Editor’s note: Sometimes it’s the seemingly simple and ubiquitous components that get overlooked or are taken for granted in an electronics or electrical design. This can prove disastrous in your design.
Stephen Earley, TE Connectivity's global product manager for wire and cable identification, explains why it's important to select the right type of identification marker for the job – and why the ink and printing techniques are just as important as the label or sleeve itself.
As a technician, if you're about to work on an electrical installation and are faced with an array of devices, terminations, cables and wires, how do you tell which is which? This is when identification markers come into play. Its job is to ensure that technicians and engineers can quickly identify devices and cables during inspections, refurbishment, repair or refit. However, choosing the wrong type of identification marker can result in hidden costs – if the mark is no longer visible or in place, it will cost time, money and frustration.
Which marker is the best?
Most installers and their customers have personal preferences of which type of identification marker they think is best. Markers range from pre-printed slide-on, snap markers and printable flat, self-laminating or flag-style pressure sensitive labels, to heat shrink sleeves used on cables in harsh environments. With so much variety available, installers often turn to well-known brands or make their choice based on recommendations from a colleague they trust.
However, it's worth learning more about choosing the right product for the application as the right marker can save time, money and frustration.

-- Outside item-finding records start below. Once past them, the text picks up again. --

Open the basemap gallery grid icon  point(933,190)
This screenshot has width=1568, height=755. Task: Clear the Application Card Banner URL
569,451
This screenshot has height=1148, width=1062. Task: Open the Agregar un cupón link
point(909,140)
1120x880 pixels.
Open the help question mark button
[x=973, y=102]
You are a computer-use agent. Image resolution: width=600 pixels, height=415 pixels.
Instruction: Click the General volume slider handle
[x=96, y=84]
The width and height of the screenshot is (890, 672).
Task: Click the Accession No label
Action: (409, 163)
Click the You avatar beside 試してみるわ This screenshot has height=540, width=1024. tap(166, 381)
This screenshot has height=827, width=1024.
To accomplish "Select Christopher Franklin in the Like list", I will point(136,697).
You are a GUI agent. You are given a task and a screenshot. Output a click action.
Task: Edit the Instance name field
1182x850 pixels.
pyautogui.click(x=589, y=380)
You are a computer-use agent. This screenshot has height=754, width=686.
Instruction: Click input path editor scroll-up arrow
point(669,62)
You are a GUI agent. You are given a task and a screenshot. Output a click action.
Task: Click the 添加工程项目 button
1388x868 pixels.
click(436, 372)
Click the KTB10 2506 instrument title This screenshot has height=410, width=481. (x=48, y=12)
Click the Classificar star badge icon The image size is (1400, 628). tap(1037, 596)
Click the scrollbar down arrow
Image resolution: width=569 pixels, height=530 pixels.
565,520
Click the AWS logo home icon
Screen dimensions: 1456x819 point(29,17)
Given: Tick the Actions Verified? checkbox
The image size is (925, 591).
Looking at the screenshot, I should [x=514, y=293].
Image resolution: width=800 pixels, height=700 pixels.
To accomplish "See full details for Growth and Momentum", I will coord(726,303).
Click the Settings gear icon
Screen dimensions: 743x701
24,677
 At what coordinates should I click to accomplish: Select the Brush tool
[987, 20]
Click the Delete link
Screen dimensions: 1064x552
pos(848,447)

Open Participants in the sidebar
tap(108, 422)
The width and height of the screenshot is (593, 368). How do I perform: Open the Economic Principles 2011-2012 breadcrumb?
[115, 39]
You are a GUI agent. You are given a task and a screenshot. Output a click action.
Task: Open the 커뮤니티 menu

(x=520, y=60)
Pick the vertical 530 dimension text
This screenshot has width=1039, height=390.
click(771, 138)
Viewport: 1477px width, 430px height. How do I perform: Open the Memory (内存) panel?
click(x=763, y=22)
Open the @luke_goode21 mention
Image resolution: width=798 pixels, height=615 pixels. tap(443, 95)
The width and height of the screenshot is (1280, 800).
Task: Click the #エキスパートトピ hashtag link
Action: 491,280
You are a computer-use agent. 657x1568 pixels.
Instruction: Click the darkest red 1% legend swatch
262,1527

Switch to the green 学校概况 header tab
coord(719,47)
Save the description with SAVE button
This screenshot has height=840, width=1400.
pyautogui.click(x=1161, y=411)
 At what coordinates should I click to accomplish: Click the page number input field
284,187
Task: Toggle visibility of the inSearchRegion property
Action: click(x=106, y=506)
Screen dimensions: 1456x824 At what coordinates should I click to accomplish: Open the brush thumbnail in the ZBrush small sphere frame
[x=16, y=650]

They can often be exposed to chemicals, moisture, mechanical wear and tear, extreme temperatures and strong sunlight, all of which can reduce their life. The printing can rub off or fade or the material itself may become brittle. It’s important to choose a marker that will remain in place and readable so that maintenance technicians will be able to find a cable or termination quickly and efficiently.
The material is selected based on the temperature and conditions it will need to face during its life, so for example, a polyvinylidene fluoride label can resist waters, oils and cleaning agents as well as UV light. Alternatively, a heat shrink sleeve based on an irradiated cross-linked polyolefin can be used to identify wire and cable in really tough environments. This includes aviation where the wire, cable, and printed marker will experience extreme and frequent heat cycles between hot and cold as an aircraft takes off, flies, and lands. A third example is polyimide, which can be used as an adhesive label on printed circuit boards, as it can withstand the heat of soldering.
As well as taking into consideration the material for adhesive labels, the actual adhesive needs to be matched to the type of surface that the label needs to adhere to. It is relatively straightforward to find an adhesive to stick to a surface like glass but powder coated surfaces such as electrical cabinets have a low surface tension and require special adhesives.
Design and testing
When creating an identification marker, the ink and printing techniques are just as important as the label or sleeve itself. Many years of materials science have gone into the development of identification markers. To achieve long-term performance, we use a system approach that includes the material, printer ink, printer settings and print software.
Extensive and ongoing laboratory testing proves that the performance of the markers reaches industry standards. This includes simulating the stress caused by a tough environment with exposure to a combination of different chemicals, high or low temperatures, UV light, mechanical wear or proximity on a printed circuit board to the short but extreme heat of soldering.
Control and traceability are also key during manufacturing. Although the same ingredients may be used in the same quantities, the quality of the end product can still vary because of variables in the production process such as temperatures and mixing rates. Even the grain size of a chemical additive during production can also affect the long-term performance. However, tight control and traceability of the product, raw materials and manufacturing will lead to consistently high-quality markers that are dependable, readable and will remain firmly attached.
Ultimately, it’s important to check that the identification solution meets the standards and technical specifications of the application.